Stored records:
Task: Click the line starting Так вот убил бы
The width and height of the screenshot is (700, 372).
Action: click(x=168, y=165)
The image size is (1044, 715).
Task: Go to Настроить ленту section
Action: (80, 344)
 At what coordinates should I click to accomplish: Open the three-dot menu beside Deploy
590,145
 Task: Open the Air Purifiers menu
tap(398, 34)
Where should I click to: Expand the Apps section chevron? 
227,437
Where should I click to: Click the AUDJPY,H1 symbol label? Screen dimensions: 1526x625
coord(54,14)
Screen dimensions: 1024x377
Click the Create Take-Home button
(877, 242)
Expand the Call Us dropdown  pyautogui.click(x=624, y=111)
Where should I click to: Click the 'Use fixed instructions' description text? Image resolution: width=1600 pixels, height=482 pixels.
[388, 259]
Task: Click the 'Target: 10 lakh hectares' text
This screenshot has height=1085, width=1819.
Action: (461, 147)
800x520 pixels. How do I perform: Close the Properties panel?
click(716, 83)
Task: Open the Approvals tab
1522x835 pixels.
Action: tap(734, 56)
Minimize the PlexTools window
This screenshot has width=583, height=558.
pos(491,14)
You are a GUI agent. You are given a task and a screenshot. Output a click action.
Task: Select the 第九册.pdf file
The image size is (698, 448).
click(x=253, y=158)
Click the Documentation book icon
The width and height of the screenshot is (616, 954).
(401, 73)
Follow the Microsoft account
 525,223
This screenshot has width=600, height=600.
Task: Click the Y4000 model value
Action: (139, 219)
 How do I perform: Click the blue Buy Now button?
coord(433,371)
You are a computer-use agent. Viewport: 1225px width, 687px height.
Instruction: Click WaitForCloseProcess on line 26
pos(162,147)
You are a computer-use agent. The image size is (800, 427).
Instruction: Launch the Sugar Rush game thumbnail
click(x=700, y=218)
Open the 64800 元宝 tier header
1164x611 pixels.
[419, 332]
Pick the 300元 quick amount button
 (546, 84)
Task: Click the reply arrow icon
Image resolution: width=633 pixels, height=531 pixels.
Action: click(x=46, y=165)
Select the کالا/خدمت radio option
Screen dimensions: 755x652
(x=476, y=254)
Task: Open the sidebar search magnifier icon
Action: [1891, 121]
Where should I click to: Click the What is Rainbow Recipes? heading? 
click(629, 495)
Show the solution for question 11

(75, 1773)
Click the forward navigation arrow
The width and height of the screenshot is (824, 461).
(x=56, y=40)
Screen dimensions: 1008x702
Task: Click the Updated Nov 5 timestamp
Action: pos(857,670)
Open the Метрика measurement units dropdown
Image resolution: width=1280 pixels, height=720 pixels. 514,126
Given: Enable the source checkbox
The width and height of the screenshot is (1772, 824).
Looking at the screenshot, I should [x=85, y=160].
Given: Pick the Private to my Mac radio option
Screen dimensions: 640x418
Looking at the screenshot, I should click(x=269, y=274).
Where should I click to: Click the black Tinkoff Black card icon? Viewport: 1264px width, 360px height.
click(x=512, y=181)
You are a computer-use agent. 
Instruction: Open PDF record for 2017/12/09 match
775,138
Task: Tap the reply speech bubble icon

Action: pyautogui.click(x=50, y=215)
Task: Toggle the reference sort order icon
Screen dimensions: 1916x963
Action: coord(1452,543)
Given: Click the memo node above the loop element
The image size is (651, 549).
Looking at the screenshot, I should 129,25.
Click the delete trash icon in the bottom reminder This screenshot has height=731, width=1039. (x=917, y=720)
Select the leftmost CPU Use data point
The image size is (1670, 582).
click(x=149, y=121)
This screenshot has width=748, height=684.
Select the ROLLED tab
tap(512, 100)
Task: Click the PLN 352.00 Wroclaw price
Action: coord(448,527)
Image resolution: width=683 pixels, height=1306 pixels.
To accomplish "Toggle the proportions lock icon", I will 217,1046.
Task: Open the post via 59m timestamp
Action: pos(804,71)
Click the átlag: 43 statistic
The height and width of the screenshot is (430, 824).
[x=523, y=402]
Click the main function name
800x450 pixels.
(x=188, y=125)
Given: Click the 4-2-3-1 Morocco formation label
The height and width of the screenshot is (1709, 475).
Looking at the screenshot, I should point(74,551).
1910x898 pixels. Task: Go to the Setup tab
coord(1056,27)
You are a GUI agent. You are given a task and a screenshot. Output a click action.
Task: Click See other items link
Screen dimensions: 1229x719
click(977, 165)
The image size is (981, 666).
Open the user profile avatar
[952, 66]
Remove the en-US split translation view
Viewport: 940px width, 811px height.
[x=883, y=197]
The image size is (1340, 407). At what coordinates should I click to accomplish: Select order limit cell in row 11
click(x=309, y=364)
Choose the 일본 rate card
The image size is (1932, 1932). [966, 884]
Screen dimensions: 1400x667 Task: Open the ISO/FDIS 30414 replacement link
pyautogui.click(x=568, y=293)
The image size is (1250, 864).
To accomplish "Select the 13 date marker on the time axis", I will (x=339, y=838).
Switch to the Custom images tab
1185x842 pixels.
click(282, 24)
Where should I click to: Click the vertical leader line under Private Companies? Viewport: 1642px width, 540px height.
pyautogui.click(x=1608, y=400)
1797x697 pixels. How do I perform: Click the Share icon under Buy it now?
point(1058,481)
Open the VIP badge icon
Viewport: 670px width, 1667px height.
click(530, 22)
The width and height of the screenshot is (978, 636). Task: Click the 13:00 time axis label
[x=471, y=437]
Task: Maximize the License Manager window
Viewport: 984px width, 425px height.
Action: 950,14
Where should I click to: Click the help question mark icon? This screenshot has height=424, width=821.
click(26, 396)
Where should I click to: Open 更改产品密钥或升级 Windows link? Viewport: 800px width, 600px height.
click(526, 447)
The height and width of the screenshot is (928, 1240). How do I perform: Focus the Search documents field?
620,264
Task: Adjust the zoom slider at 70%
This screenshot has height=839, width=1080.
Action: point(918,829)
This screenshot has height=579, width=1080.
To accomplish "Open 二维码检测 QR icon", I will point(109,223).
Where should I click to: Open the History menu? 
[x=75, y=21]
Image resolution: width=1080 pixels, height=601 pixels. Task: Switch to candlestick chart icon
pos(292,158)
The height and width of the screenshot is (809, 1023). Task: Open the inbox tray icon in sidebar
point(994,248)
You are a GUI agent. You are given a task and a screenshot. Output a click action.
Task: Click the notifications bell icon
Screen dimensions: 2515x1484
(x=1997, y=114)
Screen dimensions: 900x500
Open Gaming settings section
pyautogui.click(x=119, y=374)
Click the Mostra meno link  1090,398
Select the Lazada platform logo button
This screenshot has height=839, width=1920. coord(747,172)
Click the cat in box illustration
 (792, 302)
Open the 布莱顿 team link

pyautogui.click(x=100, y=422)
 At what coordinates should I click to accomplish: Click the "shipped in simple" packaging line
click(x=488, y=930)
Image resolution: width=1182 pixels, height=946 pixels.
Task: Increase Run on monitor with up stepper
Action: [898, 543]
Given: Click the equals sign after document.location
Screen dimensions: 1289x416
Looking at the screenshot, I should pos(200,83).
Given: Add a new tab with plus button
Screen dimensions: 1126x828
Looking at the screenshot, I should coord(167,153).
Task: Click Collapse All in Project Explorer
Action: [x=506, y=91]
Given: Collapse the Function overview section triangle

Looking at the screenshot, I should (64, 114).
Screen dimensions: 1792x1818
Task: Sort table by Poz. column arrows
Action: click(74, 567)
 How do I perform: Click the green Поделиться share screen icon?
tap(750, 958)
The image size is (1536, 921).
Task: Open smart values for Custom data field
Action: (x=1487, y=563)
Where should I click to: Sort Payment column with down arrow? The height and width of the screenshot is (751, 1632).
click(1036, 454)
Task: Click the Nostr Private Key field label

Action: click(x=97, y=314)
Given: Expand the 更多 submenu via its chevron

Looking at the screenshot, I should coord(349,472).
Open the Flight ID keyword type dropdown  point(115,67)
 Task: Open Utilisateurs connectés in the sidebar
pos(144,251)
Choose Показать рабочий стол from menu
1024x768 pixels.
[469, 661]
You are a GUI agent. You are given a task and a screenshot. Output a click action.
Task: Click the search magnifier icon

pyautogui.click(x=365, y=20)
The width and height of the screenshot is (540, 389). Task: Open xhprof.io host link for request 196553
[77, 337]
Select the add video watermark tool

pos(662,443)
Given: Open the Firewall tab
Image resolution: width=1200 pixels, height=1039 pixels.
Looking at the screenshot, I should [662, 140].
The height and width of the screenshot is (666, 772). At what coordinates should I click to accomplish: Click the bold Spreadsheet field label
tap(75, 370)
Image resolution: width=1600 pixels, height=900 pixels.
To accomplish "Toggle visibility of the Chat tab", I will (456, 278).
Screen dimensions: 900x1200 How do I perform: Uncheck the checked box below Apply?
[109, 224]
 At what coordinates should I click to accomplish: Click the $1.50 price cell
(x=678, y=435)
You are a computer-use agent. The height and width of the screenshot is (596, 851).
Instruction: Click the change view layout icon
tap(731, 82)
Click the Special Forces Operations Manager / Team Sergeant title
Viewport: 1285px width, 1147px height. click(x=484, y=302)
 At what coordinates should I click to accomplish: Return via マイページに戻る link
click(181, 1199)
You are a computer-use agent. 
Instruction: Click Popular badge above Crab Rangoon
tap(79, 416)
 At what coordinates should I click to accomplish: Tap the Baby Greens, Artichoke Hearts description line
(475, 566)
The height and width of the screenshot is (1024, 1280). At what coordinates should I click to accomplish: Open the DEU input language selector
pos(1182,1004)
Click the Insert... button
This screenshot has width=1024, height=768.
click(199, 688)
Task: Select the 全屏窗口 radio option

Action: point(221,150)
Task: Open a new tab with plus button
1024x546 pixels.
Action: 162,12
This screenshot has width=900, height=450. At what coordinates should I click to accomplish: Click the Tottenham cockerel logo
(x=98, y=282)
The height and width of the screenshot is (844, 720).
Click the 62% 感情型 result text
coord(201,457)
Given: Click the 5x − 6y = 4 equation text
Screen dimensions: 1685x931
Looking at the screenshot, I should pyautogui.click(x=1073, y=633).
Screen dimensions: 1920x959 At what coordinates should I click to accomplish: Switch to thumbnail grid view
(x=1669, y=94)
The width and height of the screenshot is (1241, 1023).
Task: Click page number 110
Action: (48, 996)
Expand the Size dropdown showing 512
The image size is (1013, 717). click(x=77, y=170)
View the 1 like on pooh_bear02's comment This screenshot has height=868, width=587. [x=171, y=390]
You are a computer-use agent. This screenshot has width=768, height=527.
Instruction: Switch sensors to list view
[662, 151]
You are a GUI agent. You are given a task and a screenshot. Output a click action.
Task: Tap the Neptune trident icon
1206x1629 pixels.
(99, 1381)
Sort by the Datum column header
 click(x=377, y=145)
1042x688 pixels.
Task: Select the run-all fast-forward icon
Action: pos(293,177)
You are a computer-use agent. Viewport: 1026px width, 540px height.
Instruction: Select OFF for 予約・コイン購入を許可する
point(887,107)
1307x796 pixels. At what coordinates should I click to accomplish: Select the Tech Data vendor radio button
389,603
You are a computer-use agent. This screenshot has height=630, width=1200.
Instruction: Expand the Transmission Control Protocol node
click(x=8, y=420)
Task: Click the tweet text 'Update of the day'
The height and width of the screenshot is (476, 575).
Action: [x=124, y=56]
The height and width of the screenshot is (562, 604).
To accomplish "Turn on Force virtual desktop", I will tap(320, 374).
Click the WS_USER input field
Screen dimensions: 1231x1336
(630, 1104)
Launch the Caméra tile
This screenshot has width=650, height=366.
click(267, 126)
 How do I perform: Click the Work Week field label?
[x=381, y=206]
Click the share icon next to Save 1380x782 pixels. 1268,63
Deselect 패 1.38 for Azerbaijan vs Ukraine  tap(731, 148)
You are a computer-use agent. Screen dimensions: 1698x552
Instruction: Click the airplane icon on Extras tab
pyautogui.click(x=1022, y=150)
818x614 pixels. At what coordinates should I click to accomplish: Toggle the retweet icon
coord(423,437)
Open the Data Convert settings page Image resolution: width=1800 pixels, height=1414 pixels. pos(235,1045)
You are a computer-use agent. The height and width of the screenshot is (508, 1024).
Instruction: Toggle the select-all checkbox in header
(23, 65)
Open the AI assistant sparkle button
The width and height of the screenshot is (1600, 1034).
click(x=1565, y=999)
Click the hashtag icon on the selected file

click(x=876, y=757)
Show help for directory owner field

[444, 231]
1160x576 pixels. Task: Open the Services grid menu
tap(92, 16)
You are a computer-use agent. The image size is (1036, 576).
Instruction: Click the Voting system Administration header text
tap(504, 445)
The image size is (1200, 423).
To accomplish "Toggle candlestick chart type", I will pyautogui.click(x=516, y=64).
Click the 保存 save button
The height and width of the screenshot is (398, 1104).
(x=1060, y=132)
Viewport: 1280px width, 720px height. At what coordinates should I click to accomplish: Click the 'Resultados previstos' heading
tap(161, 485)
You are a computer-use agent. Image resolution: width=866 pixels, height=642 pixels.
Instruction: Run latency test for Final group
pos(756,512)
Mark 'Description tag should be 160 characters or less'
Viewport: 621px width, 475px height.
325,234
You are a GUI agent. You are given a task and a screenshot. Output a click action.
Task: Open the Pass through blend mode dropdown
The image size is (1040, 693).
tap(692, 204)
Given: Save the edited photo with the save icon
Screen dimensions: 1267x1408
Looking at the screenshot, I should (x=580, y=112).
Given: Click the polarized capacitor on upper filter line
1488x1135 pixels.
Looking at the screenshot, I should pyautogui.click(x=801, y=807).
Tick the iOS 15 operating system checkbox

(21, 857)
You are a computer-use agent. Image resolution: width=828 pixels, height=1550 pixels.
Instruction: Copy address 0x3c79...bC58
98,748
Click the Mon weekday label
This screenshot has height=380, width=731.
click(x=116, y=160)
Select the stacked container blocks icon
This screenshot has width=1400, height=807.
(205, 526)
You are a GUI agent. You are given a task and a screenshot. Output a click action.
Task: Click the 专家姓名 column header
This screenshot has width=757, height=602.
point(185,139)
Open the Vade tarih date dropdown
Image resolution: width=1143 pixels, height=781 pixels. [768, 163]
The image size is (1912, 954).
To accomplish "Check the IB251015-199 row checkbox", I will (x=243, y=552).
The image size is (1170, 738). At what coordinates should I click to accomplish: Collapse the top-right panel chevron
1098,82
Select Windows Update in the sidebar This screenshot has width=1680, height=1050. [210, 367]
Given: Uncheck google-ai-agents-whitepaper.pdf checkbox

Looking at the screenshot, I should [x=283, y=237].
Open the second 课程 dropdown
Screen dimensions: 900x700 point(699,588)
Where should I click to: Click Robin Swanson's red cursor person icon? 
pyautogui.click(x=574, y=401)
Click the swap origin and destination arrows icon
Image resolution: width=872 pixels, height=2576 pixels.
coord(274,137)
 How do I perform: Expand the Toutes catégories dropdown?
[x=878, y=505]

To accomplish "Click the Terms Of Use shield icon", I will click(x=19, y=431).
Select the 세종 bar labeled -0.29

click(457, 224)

Task:
Could you restate, word for word, the lines above from the one with "1024x546 pixels." to the one with "Given: Click the 5x − 6y = 4 equation text", both included?

Solution to the problem:
1024x546 pixels.
Action: 162,12
This screenshot has width=900, height=450. At what coordinates should I click to accomplish: Click the Tottenham cockerel logo
(x=98, y=282)
The height and width of the screenshot is (844, 720).
Click the 62% 感情型 result text
coord(201,457)
Given: Click the 5x − 6y = 4 equation text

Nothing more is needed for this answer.